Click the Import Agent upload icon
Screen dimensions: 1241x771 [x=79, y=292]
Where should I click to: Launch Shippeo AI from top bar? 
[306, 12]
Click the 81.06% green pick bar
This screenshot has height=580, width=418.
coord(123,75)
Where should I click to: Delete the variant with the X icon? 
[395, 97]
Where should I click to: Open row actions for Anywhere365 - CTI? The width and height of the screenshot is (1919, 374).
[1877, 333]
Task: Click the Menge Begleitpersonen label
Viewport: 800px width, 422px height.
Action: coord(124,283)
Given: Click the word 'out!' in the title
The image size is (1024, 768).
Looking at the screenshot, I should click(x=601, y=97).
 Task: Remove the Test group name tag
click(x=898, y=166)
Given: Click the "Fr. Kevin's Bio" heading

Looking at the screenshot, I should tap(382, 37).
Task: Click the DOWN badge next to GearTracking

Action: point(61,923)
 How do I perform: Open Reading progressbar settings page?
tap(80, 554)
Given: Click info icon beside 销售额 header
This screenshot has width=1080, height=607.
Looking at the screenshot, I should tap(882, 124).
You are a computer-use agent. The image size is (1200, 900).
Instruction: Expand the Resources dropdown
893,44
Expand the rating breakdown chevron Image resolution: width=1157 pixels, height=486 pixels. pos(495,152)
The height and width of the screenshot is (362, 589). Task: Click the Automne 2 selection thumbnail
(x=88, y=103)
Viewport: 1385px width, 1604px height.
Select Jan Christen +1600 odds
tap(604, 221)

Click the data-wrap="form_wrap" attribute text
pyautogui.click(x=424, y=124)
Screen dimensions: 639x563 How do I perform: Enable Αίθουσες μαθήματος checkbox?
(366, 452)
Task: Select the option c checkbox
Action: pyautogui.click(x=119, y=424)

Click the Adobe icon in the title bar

————————

> **AIM OF THE TASK**: Whatever appears in the data above must be copied word for word.

> **EXERCISE RESULT**:
Click the Import Agent upload icon
Screen dimensions: 1241x771 [x=79, y=292]
Where should I click to: Launch Shippeo AI from top bar? 
[306, 12]
Click the 81.06% green pick bar
This screenshot has height=580, width=418.
coord(123,75)
Where should I click to: Delete the variant with the X icon? 
[395, 97]
Where should I click to: Open row actions for Anywhere365 - CTI? The width and height of the screenshot is (1919, 374).
[1877, 333]
Task: Click the Menge Begleitpersonen label
Viewport: 800px width, 422px height.
Action: coord(124,283)
Given: Click the word 'out!' in the title
The image size is (1024, 768).
Looking at the screenshot, I should click(x=601, y=97).
 Task: Remove the Test group name tag
click(x=898, y=166)
Given: Click the "Fr. Kevin's Bio" heading

Looking at the screenshot, I should tap(382, 37).
Task: Click the DOWN badge next to GearTracking

Action: point(61,923)
 How do I perform: Open Reading progressbar settings page?
tap(80, 554)
Given: Click info icon beside 销售额 header
This screenshot has width=1080, height=607.
Looking at the screenshot, I should tap(882, 124).
You are a computer-use agent. The image size is (1200, 900).
Instruction: Expand the Resources dropdown
893,44
Expand the rating breakdown chevron Image resolution: width=1157 pixels, height=486 pixels. pos(495,152)
The height and width of the screenshot is (362, 589). Task: Click the Automne 2 selection thumbnail
(x=88, y=103)
Viewport: 1385px width, 1604px height.
Select Jan Christen +1600 odds
tap(604, 221)

Click the data-wrap="form_wrap" attribute text
pyautogui.click(x=424, y=124)
Screen dimensions: 639x563 How do I perform: Enable Αίθουσες μαθήματος checkbox?
(366, 452)
Task: Select the option c checkbox
Action: pyautogui.click(x=119, y=424)

Click the Adobe icon in the title bar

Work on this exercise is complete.